Please repeat all the entries. Nothing may differ.

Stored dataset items
+--

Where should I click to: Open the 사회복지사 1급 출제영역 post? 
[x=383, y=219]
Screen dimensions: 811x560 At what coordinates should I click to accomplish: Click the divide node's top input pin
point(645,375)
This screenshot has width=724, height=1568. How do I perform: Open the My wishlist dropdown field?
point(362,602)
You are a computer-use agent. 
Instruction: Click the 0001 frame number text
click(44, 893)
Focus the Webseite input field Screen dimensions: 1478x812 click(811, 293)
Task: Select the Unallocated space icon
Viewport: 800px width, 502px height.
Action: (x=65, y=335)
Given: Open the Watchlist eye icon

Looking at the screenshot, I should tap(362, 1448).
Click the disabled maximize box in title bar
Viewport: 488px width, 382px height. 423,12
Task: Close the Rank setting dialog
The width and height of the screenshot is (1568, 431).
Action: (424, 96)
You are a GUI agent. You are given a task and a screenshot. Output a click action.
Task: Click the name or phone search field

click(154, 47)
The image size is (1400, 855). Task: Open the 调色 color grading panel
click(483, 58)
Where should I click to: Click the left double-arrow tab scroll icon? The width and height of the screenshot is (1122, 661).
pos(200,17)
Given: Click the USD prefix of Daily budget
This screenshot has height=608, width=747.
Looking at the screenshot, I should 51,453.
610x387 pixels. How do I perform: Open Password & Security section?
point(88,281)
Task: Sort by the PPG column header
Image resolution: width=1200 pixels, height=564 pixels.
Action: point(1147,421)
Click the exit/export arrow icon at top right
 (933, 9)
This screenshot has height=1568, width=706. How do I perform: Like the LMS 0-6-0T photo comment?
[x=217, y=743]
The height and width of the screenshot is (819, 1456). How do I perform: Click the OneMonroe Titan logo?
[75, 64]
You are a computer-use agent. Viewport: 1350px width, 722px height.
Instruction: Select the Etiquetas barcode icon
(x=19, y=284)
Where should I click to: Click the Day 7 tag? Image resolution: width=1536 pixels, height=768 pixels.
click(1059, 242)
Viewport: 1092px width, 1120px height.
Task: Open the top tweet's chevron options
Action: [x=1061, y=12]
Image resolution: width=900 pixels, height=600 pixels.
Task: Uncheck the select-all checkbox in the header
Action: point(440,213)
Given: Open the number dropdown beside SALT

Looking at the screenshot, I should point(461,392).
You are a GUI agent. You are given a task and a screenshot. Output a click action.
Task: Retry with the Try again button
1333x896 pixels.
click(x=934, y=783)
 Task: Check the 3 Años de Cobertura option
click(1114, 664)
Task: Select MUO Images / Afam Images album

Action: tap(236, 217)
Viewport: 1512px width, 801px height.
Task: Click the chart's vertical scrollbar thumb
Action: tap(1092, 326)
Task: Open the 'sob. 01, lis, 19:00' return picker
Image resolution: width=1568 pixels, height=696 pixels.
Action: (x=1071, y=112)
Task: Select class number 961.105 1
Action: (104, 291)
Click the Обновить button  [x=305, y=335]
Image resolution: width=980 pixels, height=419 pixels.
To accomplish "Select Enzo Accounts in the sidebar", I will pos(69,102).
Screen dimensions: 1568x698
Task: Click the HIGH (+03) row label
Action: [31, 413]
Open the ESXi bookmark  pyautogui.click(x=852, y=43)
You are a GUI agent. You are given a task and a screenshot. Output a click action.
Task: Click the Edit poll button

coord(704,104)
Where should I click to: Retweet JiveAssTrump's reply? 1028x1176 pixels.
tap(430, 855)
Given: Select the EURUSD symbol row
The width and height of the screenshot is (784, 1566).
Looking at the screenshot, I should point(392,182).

+--

- Written answer
Where should I click to: Open the 사회복지사 1급 출제영역 post? 
[x=383, y=219]
Screen dimensions: 811x560 At what coordinates should I click to accomplish: Click the divide node's top input pin
point(645,375)
This screenshot has width=724, height=1568. How do I perform: Open the My wishlist dropdown field?
point(362,602)
You are a computer-use agent. 
Instruction: Click the 0001 frame number text
click(44, 893)
Focus the Webseite input field Screen dimensions: 1478x812 click(811, 293)
Task: Select the Unallocated space icon
Viewport: 800px width, 502px height.
Action: (x=65, y=335)
Given: Open the Watchlist eye icon

Looking at the screenshot, I should tap(362, 1448).
Click the disabled maximize box in title bar
Viewport: 488px width, 382px height. 423,12
Task: Close the Rank setting dialog
The width and height of the screenshot is (1568, 431).
Action: (424, 96)
You are a GUI agent. You are given a task and a screenshot. Output a click action.
Task: Click the name or phone search field

click(154, 47)
The image size is (1400, 855). Task: Open the 调色 color grading panel
click(483, 58)
Where should I click to: Click the left double-arrow tab scroll icon? The width and height of the screenshot is (1122, 661).
pos(200,17)
Given: Click the USD prefix of Daily budget
This screenshot has height=608, width=747.
Looking at the screenshot, I should 51,453.
610x387 pixels. How do I perform: Open Password & Security section?
point(88,281)
Task: Sort by the PPG column header
Image resolution: width=1200 pixels, height=564 pixels.
Action: point(1147,421)
Click the exit/export arrow icon at top right
 (933, 9)
This screenshot has height=1568, width=706. How do I perform: Like the LMS 0-6-0T photo comment?
[x=217, y=743]
The height and width of the screenshot is (819, 1456). How do I perform: Click the OneMonroe Titan logo?
[75, 64]
You are a computer-use agent. Viewport: 1350px width, 722px height.
Instruction: Select the Etiquetas barcode icon
(x=19, y=284)
Where should I click to: Click the Day 7 tag? Image resolution: width=1536 pixels, height=768 pixels.
click(1059, 242)
Viewport: 1092px width, 1120px height.
Task: Open the top tweet's chevron options
Action: [x=1061, y=12]
Image resolution: width=900 pixels, height=600 pixels.
Task: Uncheck the select-all checkbox in the header
Action: point(440,213)
Given: Open the number dropdown beside SALT

Looking at the screenshot, I should point(461,392).
You are a GUI agent. You are given a task and a screenshot. Output a click action.
Task: Retry with the Try again button
1333x896 pixels.
click(x=934, y=783)
 Task: Check the 3 Años de Cobertura option
click(1114, 664)
Task: Select MUO Images / Afam Images album

Action: tap(236, 217)
Viewport: 1512px width, 801px height.
Task: Click the chart's vertical scrollbar thumb
Action: tap(1092, 326)
Task: Open the 'sob. 01, lis, 19:00' return picker
Image resolution: width=1568 pixels, height=696 pixels.
Action: (x=1071, y=112)
Task: Select class number 961.105 1
Action: (104, 291)
Click the Обновить button  [x=305, y=335]
Image resolution: width=980 pixels, height=419 pixels.
To accomplish "Select Enzo Accounts in the sidebar", I will pos(69,102).
Screen dimensions: 1568x698
Task: Click the HIGH (+03) row label
Action: [31, 413]
Open the ESXi bookmark  pyautogui.click(x=852, y=43)
You are a GUI agent. You are given a task and a screenshot. Output a click action.
Task: Click the Edit poll button

coord(704,104)
Where should I click to: Retweet JiveAssTrump's reply? 1028x1176 pixels.
tap(430, 855)
Given: Select the EURUSD symbol row
The width and height of the screenshot is (784, 1566).
Looking at the screenshot, I should point(392,182).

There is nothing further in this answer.